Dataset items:
::::::::
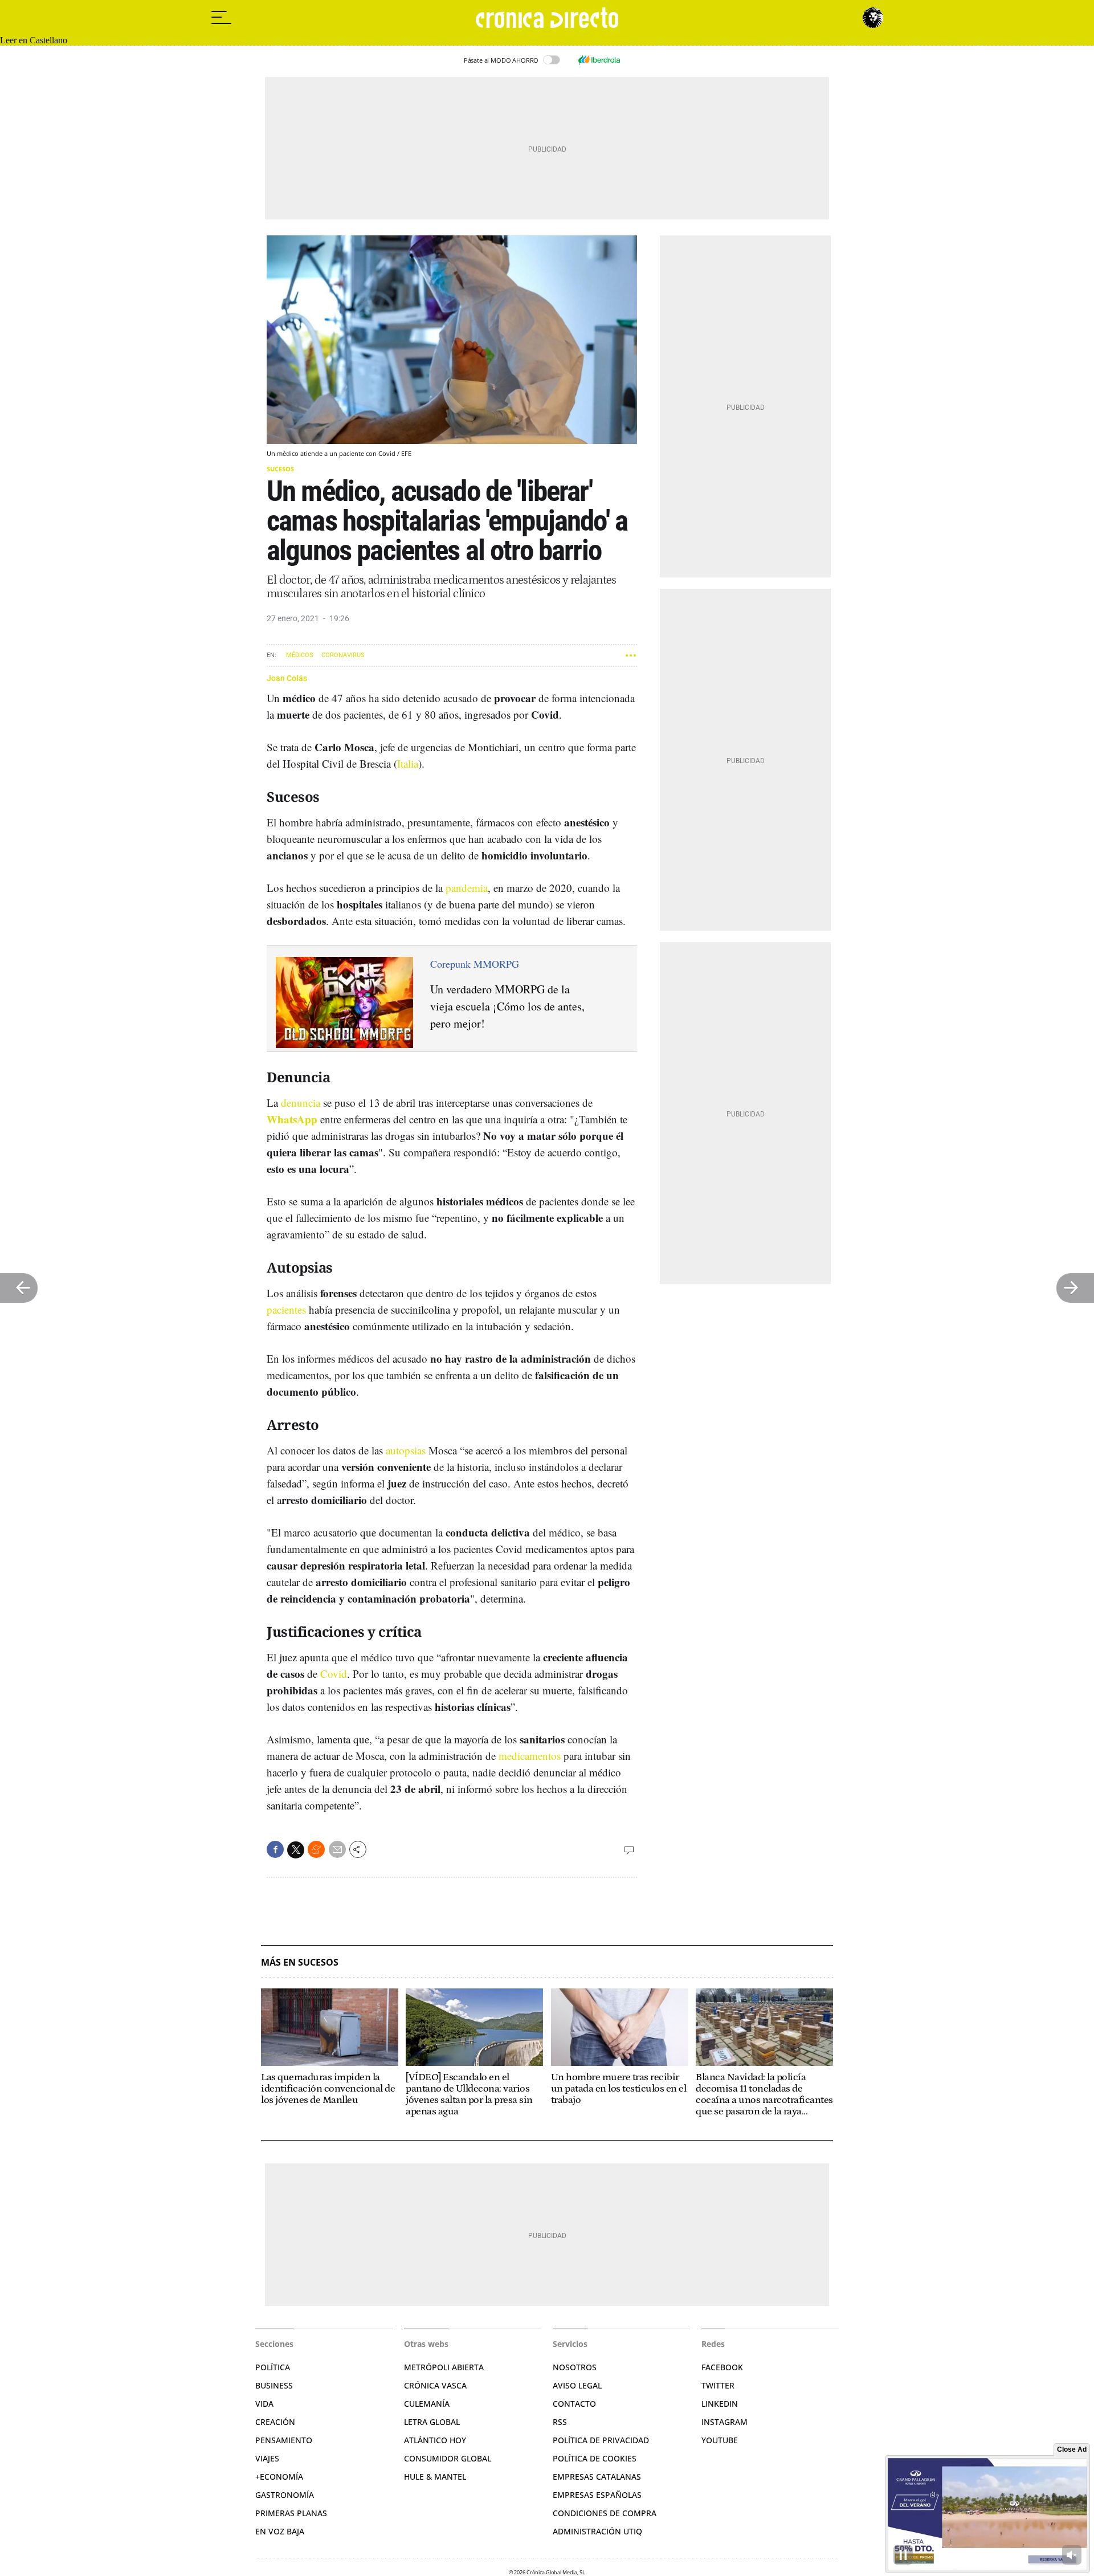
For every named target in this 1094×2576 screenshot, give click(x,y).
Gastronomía (284, 2494)
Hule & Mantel (435, 2476)
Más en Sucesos (299, 1962)
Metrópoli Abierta (444, 2367)
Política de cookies (594, 2458)
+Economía (279, 2476)
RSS (560, 2421)
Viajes (267, 2458)
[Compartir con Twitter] (295, 1849)
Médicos (299, 655)
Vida (264, 2403)
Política (272, 2367)
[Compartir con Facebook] (275, 1849)
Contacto (574, 2403)
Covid (333, 1673)
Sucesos (280, 468)
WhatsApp (292, 1119)
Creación (275, 2421)
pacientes (286, 1309)
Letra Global (432, 2421)
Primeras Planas (291, 2513)
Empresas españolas (597, 2494)
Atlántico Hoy (435, 2440)
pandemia (467, 888)
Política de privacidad (601, 2440)
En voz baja (279, 2531)
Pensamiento (283, 2440)
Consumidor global (447, 2458)
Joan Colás (287, 678)
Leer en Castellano (33, 40)
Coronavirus (343, 655)
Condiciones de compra (604, 2513)
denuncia (300, 1102)
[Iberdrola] (599, 59)
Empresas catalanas (597, 2476)
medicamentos (530, 1755)
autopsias (406, 1450)
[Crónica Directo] (547, 17)
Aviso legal (577, 2385)
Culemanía (427, 2403)
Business (274, 2385)
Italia (407, 763)
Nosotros (575, 2367)
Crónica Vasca (435, 2385)
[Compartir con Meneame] (316, 1849)
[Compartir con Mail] (337, 1849)
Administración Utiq (597, 2531)
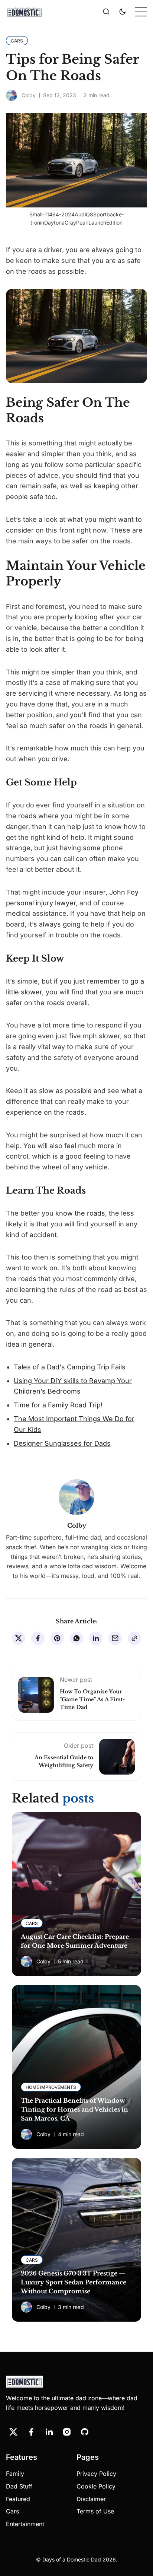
::::::::
### What is required
Set the entries down exactly, but not the pictures.

### Solution below
For every named target in this 1094×2576 screenshot, give click(x,y).
Gastronomía (284, 2494)
Hule & Mantel (435, 2476)
Más en Sucesos (299, 1962)
Metrópoli Abierta (444, 2367)
Política de cookies (594, 2458)
+Economía (279, 2476)
RSS (560, 2421)
Viajes (267, 2458)
[Compartir con Twitter] (295, 1849)
Médicos (299, 655)
Vida (264, 2403)
Política (272, 2367)
[Compartir con Facebook] (275, 1849)
Contacto (574, 2403)
Covid (333, 1673)
Sucesos (280, 468)
WhatsApp (292, 1119)
Creación (275, 2421)
pacientes (286, 1309)
Letra Global (432, 2421)
Primeras Planas (291, 2513)
Empresas españolas (597, 2494)
Atlántico Hoy (435, 2440)
pandemia (467, 888)
Política de privacidad (601, 2440)
En voz baja (279, 2531)
Pensamiento (283, 2440)
Consumidor global (447, 2458)
Joan Colás (287, 678)
Leer en Castellano (33, 40)
Coronavirus (343, 655)
Condiciones de compra (604, 2513)
denuncia (300, 1102)
[Iberdrola] (599, 59)
Empresas catalanas (597, 2476)
medicamentos (530, 1755)
autopsias (406, 1450)
[Crónica Directo] (547, 17)
Aviso legal (577, 2385)
Culemanía (427, 2403)
Business (274, 2385)
Italia (407, 763)
Nosotros (575, 2367)
Crónica Vasca (435, 2385)
[Compartir con Meneame] (316, 1849)
[Compartir con Mail] (337, 1849)
Administración Utiq (597, 2531)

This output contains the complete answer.